Chapter 1 describes background on drug use and overdose along with prevention strategies and data sources for drug use/overdose surveillance. Chapter 1 also discusses limitations to available research, statement of purpose, and implications of research findings.

Chapter 2 analyzes results from Millennium Health Urine Drug Test samples submitted between January 2022-June 2023 to assess positivity rates for combinations of fentanyl, methamphetamine and/or cocaine utilizing multinomial logistic regression.

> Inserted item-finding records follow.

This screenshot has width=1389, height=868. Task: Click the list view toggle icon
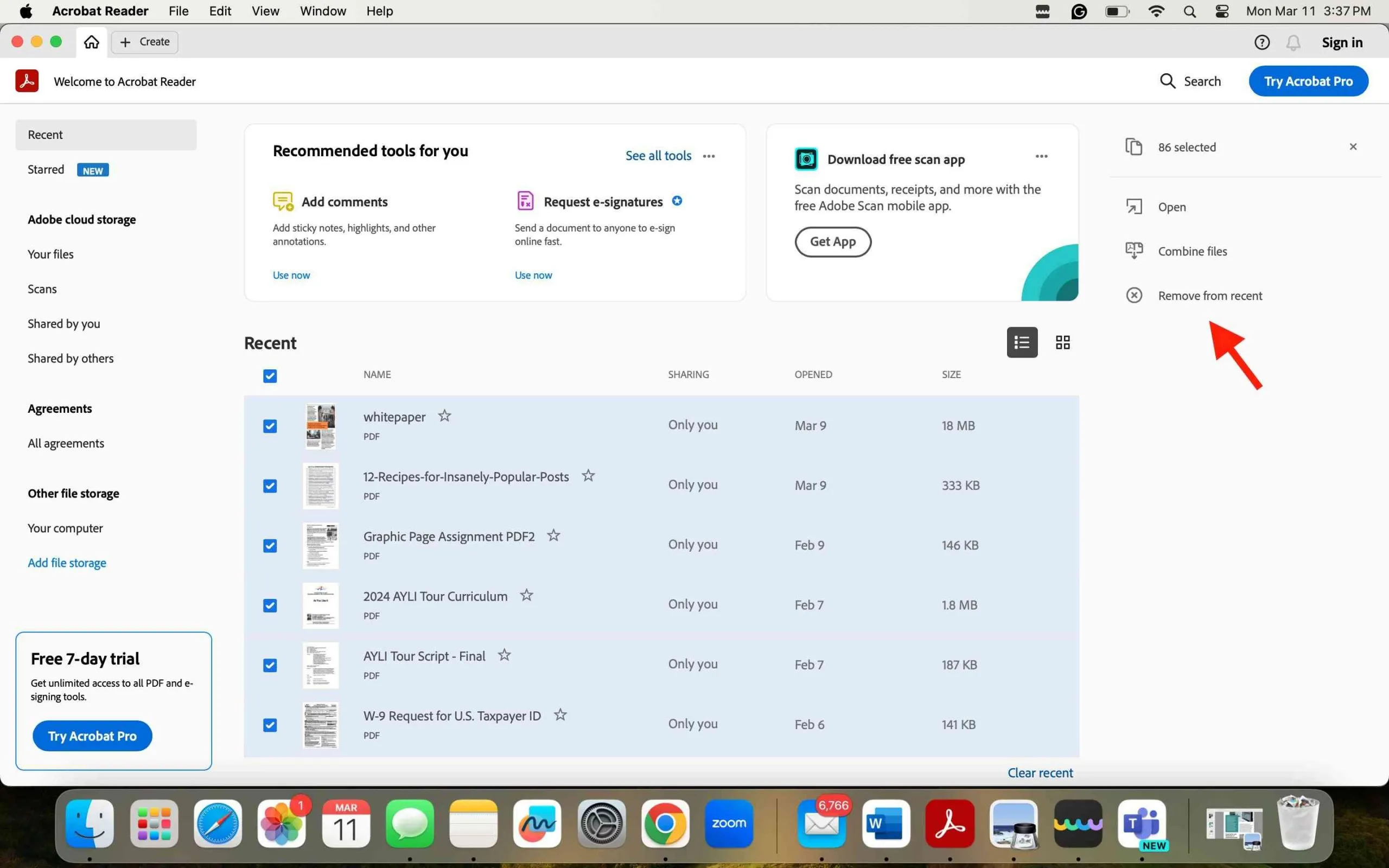pos(1021,342)
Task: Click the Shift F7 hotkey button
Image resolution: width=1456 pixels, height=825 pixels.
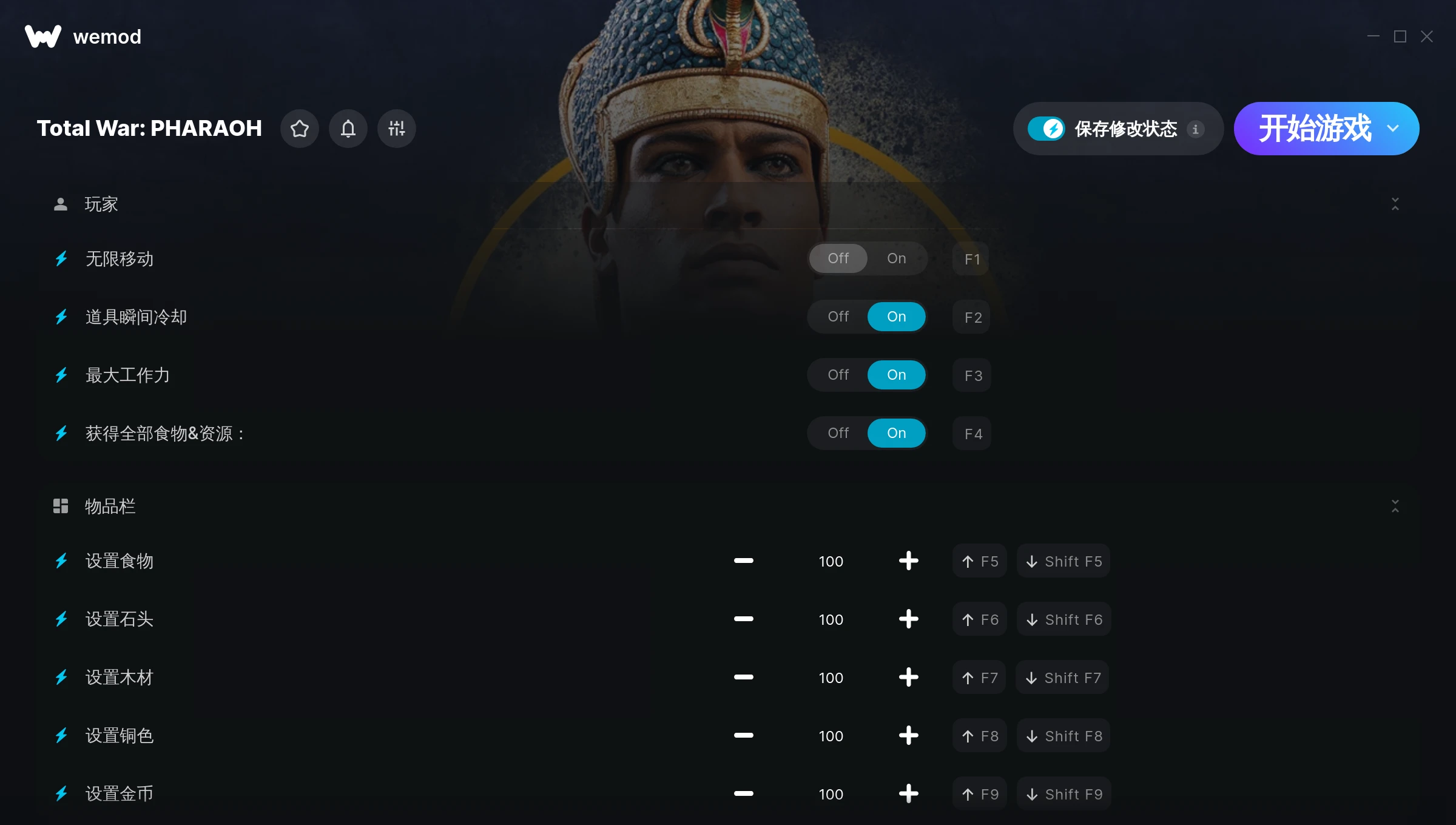Action: coord(1063,678)
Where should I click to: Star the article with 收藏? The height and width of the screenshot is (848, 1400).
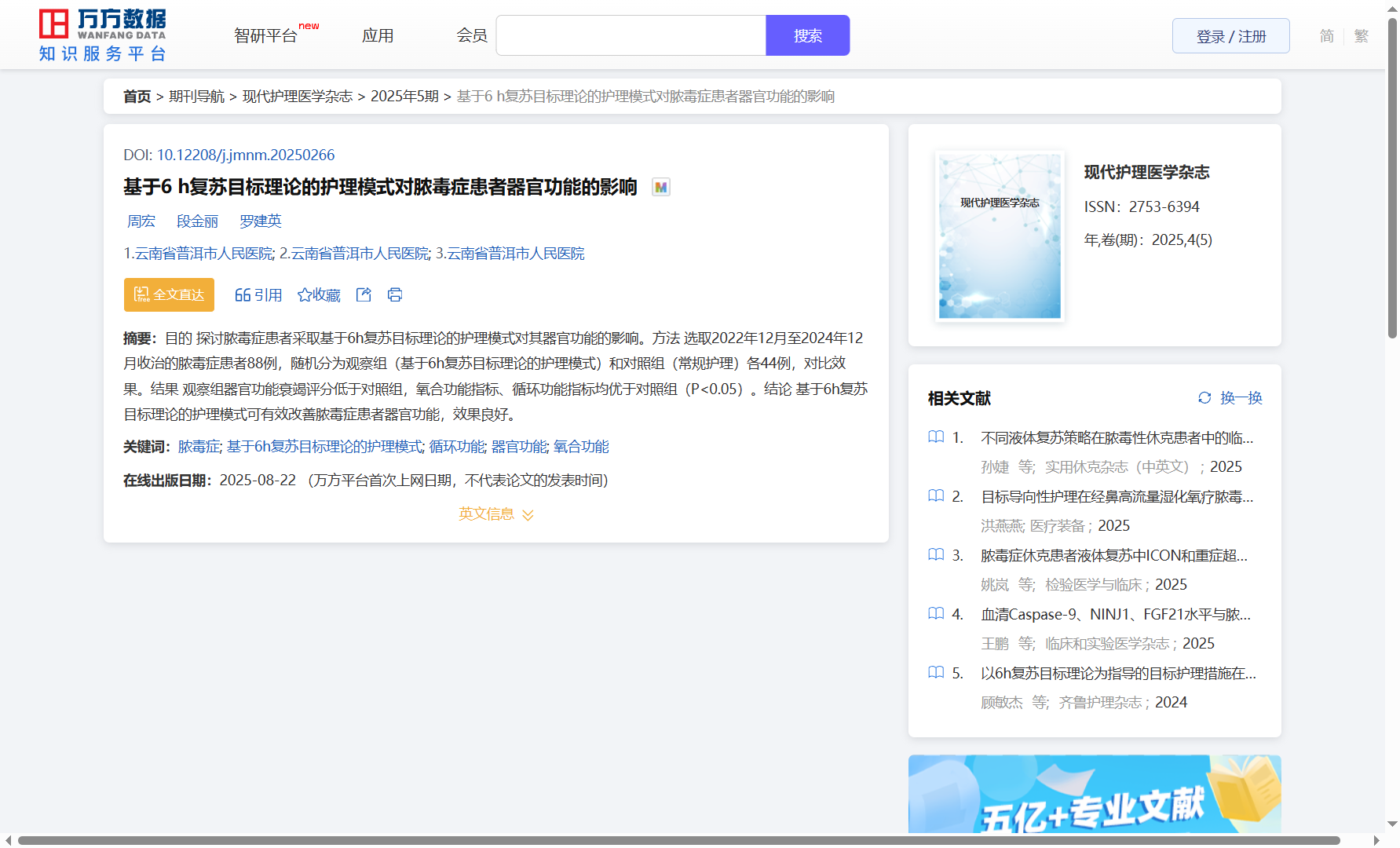coord(319,295)
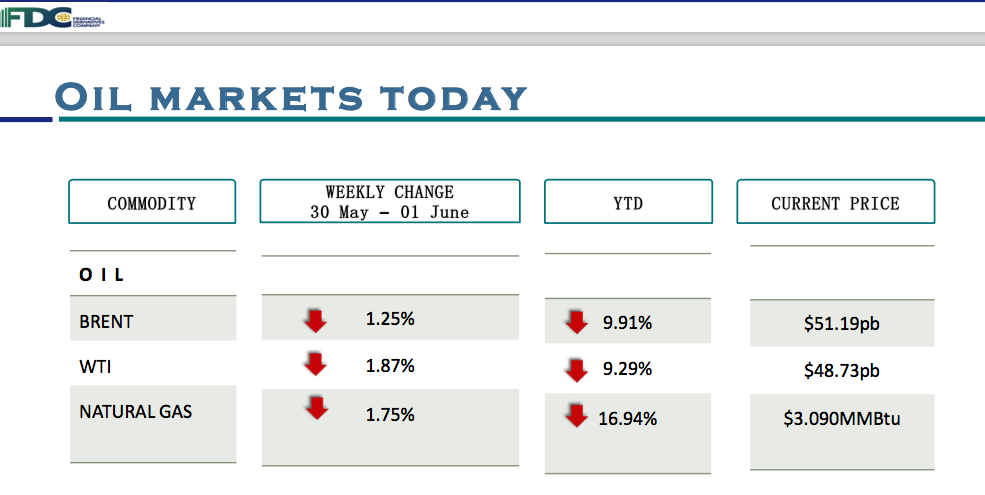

Chapter 3 uses National Syndromic Surveillance Program (NSSP) data to analyze trends of nonfatal overdose emergency department (ED) visits involving opioids, stimulants, and both opioids and stimulants. Rates during January 2017-December 2022 were assessed using negative binomial regression. Differences in rates were assessed by calculating relative rates with confidence intervals, stratified by demographic characteristics. Overall trends were analyzed by assessing counts and rates over time.

Chapter 4 explores data from the State Unintentional Drug Overdose Reporting System (SUDORS) to analyze trends in fatal overdoses involving combinations of fentanyl and stimulants (i.e., methamphetamine and/or cocaine). Counts during January 2019-June 2022 were assessed using negative binomial regression. Differences in counts across covariates were assessed by calculating log of mean counts with confidence intervals, stratified by demographic characteristics. Overall trends were analyzed by assessing counts and rates over time.

Chapter 5 summarizes findings and discusses policy implications and future directions of research.

Results

Chapter 2 findings: Of specimens analyzed, urine drug tests from patients receiving substance use disorder treatment had greater odds of fentanyl-only, stimulant-only and co-positivity compared to patients receiving primary care.

Chapter 3 findings: Approximately 0.9% of all ED visits analyzed involved both opioids and stimulants. Nonfatal overdose rates varied by demographic characteristics and US Census region. Trend analyses showed increases in overall rates and counts for ED visits involving opioids, stimulants, and both opioids and stimulants during the study period with the 2020 COVID-19 pandemic and seasonality playing key factors.

Chapter 4 findings: Approximately 39% of all overdose deaths analyzed involved both fentanyl and a stimulant. Mean counts of fatal overdose varied by demographic characteristics and US Census region. Counts and percentages of overdose deaths involving both fentanyl and stimulants among all overdose deaths have increased over time.

Conclusion

Each of the three analyses investigated different aspects of the opioid overdose epidemic relating to polysubstance use. The findings from these studies expand upon present research by assessing associations and trends in opioid use, stimulant use and combined opioid and stimulant use. Healthcare providers, policy makers, and others can use the findings from these studies to develop programs, prevention strategies, and policies to reduce prescription drug misuse and overdose in communities. By understanding populations at greatest risk, available resources can be directed to improve health outcomes.